Deep and simple does not mean that we have "dumbed down" the curriculum or that we have taken away rigor. On the contrary, we have actually focused the curriculum in such a way that all students can succeed in acquiring a language. 

How deep and simple is your classroom?

Saturday, February 7, 2015

Same Coversation, part 3 - Morning Routine

This is the last post of a series.

I have found that students very much want routine in their lives. To a degree, routine brings comfort, and to deviate from it can bring stress. In between class periods, I can usually be found standing outside of my classroom, greeting students as they enter - heaven forbid, if I am not there! A few times, I have been neglectful of being out in front of my classroom, and i have had students "panic," thinking that I was sick and that they had a substitute instead!

Establishing a short 5-minute morning routine of target language activities can be a very easy way to enact Same Conversation. Something as simple as greeting the class in the target language on a daily basis can go a long way. Examples of activities which you can do as part of a morning routine:
  1. greeting/salutation
  2. the day of the week/date - this can be kind of tricky depending on how your target language handles dates. I tend to stick with just the day of the week.
  3. weather report - this can be something as simple as hodie nubilosum est, hodie sol lucet, hodie pluit, hodie ventilosum est. One day, i am going to add props for this!
  4. "word of the day" - my school has a "word of the day" which we are supposed to go over with students. Why not tell them in Latin? "vocabulum hodiernum est (English word), et significat (English meaning)."
As long as you establish meaning early and are delivering understandable messages in the target language, then students will have no problem understanding what you are saying. Because this is all a daily morning routine, you have a natural built-in way to get in repetitions needed for subconscious acquisition. 

A morning routine is also a great way to introduce those topics which may not appear in your textbook. Or if your textbook spends an entire chapter on weather (this seems rather unnecessary), this is a way to "cover" that topic so that you can devote time to other topics. 

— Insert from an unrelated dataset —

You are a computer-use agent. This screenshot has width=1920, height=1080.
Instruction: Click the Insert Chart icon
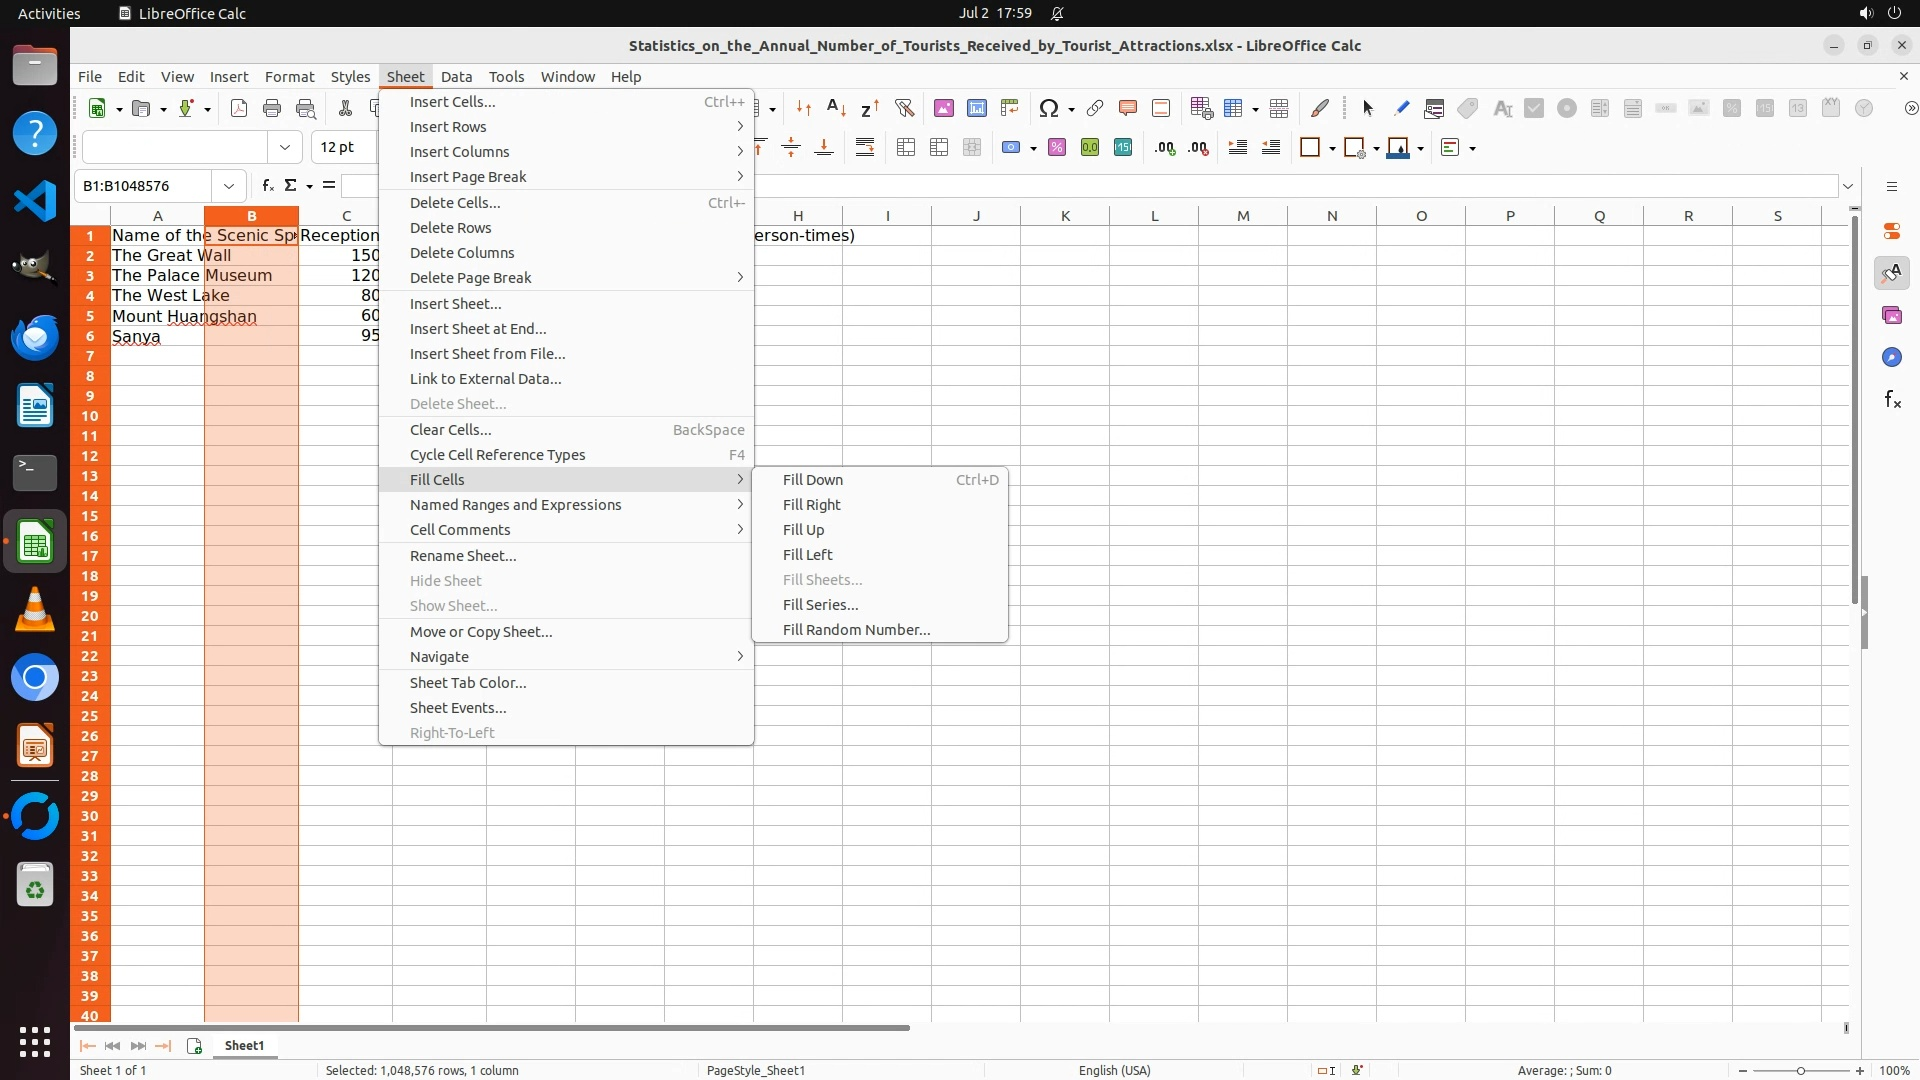click(x=976, y=108)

Variation: After a few months of doing this, assign students to do some of these tasks. Due to the sheer daily repetitions, it really is not that difficult for them to do. I stumbled upon this, as one day I forgot to say salvete to the class as soon as the bell rang. A student called me out on it, and immediately, I said, "You know, I am not the only one who can do the greeting. Why don't you greet the class for me today?" At once, she did, and soon, other students began to ask if they could do the greeting the next day.